** Opening Information block **

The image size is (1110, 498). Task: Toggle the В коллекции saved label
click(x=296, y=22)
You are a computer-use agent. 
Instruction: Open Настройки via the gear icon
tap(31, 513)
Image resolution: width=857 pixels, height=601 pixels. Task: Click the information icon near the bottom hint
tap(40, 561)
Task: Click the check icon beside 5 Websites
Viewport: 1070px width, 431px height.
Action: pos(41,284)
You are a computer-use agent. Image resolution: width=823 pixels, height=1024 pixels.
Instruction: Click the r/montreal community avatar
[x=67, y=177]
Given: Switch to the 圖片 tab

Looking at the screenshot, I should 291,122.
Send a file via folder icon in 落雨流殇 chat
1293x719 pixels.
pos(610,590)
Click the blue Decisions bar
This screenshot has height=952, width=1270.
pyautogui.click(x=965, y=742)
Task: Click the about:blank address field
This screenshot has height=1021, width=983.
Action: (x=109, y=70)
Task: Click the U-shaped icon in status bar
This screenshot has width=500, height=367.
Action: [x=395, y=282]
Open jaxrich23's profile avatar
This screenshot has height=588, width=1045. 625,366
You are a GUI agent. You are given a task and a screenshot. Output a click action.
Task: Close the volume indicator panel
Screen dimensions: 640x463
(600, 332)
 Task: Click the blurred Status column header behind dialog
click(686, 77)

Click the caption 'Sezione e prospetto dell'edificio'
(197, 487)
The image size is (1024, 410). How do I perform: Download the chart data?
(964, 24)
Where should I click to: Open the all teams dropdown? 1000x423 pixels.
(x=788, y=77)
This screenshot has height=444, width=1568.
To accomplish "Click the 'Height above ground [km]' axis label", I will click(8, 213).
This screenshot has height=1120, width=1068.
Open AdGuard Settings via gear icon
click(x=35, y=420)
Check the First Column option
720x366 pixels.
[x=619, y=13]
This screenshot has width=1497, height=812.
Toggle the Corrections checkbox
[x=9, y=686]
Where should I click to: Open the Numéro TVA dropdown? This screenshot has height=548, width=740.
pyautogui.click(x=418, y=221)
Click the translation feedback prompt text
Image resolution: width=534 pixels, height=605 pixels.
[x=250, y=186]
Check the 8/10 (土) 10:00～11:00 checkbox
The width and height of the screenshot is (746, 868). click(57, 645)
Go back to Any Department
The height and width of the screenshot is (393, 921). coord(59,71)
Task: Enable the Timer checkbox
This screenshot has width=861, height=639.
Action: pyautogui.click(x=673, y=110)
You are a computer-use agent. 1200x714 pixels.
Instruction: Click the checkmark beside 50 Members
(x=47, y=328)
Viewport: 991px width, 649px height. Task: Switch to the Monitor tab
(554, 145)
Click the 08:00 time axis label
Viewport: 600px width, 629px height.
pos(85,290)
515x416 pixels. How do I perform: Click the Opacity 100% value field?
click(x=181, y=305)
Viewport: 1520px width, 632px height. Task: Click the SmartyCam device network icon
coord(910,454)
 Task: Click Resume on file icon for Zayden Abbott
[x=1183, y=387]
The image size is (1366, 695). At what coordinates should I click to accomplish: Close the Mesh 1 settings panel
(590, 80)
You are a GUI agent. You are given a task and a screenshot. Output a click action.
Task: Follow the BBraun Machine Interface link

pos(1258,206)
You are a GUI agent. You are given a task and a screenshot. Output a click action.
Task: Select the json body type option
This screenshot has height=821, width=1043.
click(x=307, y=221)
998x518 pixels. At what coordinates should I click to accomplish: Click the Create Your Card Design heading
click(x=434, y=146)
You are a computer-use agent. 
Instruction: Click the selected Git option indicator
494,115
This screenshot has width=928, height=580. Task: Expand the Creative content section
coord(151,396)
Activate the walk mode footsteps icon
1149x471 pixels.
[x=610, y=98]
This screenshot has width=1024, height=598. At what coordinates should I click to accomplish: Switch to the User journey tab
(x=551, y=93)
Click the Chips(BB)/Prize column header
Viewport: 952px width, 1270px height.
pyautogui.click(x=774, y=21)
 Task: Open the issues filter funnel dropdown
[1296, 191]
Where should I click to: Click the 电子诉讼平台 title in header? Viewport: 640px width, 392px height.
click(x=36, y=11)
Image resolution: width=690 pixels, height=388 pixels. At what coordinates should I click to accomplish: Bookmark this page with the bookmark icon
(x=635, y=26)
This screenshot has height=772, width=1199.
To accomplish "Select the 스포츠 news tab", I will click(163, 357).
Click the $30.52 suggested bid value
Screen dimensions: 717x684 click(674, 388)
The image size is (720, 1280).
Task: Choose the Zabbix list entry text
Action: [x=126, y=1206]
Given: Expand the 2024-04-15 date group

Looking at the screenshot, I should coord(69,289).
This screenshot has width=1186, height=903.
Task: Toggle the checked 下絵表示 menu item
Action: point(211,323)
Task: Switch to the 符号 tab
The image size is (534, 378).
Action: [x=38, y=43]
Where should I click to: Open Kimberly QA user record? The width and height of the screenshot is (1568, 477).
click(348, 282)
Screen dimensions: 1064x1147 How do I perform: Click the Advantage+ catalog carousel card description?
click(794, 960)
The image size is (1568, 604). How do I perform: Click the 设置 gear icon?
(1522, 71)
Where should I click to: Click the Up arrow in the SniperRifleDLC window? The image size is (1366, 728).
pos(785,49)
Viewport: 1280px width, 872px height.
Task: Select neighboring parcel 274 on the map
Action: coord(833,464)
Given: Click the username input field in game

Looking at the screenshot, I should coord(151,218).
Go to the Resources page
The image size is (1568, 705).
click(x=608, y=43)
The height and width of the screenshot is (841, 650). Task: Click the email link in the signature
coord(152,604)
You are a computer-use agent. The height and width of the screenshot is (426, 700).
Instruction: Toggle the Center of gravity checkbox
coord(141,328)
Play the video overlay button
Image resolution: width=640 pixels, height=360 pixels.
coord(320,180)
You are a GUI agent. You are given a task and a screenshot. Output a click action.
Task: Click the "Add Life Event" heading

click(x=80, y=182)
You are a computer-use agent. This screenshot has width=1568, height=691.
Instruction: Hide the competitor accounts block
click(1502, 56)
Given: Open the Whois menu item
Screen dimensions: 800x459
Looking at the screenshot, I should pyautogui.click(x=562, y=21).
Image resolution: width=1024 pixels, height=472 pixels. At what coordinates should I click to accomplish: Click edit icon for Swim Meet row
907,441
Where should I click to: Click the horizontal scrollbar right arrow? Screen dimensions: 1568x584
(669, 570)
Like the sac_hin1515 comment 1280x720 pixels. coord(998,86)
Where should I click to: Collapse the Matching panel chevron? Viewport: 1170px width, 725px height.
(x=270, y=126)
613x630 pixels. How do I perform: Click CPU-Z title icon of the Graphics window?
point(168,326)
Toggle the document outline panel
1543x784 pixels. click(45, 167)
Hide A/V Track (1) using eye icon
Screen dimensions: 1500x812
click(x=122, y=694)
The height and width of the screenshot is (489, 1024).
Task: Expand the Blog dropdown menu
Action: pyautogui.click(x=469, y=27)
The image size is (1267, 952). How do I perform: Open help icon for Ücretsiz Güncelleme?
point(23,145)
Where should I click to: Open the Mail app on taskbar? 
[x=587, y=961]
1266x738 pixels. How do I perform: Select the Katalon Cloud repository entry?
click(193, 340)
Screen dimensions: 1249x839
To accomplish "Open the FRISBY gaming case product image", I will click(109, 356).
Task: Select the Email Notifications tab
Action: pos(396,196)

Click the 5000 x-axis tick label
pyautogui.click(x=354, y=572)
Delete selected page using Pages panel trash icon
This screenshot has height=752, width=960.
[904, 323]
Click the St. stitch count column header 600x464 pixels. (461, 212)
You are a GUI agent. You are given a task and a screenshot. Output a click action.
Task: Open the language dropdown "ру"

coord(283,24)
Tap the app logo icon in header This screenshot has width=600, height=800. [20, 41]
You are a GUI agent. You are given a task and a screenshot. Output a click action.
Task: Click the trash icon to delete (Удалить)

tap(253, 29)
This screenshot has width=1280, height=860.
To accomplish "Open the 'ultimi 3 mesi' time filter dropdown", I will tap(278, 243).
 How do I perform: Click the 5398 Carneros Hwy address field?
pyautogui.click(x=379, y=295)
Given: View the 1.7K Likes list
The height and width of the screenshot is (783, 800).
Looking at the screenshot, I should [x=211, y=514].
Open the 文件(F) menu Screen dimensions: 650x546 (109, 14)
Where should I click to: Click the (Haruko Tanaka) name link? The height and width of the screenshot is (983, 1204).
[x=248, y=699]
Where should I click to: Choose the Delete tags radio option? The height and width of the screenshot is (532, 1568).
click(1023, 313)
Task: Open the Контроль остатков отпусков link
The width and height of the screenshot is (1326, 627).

** Closing Information block **

• What this task involves:
For each line in the data that contains the string "computer", give a copy of that line.

• Answer:
You are a computer-use agent. 
You are a computer-use agent. Image resolution: width=823 pixels, height=1024 pixels.
You are a computer-use agent. 1200x714 pixels.
You are a computer-use agent. 
You are a computer-use agent. The height and width of the screenshot is (426, 700).
You are a computer-use agent. This screenshot has width=1568, height=691.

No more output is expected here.